Print the lines that start the entries and continue through the one holding "[Broschüre mit geschlossenem Tor] (33, 620)", please, exactly and with the pictures omitted.

□ □ □ □

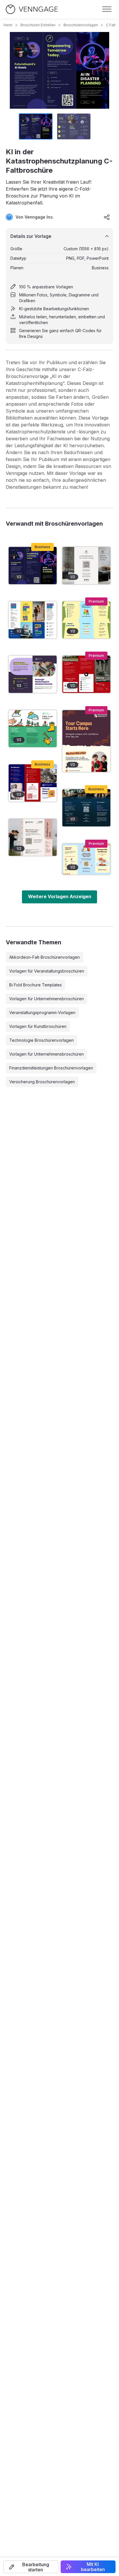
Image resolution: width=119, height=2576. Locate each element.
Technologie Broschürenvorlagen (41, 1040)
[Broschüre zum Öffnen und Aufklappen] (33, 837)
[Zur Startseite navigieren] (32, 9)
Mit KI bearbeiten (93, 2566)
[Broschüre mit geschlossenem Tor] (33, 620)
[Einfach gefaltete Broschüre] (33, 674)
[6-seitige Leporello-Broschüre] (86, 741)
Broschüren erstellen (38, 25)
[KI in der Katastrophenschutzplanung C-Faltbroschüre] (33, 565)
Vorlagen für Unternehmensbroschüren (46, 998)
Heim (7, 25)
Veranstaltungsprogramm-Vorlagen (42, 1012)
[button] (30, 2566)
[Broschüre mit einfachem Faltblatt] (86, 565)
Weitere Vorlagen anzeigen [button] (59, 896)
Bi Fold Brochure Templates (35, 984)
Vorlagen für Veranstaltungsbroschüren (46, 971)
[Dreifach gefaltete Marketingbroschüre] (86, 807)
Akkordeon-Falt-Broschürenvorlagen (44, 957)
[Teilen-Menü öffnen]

□ □ □ □

# TASK RESPONSE:
Image resolution: width=119, height=2576. Locate each element.
Technologie Broschürenvorlagen (41, 1040)
[Broschüre zum Öffnen und Aufklappen] (33, 837)
[Zur Startseite navigieren] (32, 9)
Mit KI bearbeiten (93, 2566)
[Broschüre mit geschlossenem Tor] (33, 620)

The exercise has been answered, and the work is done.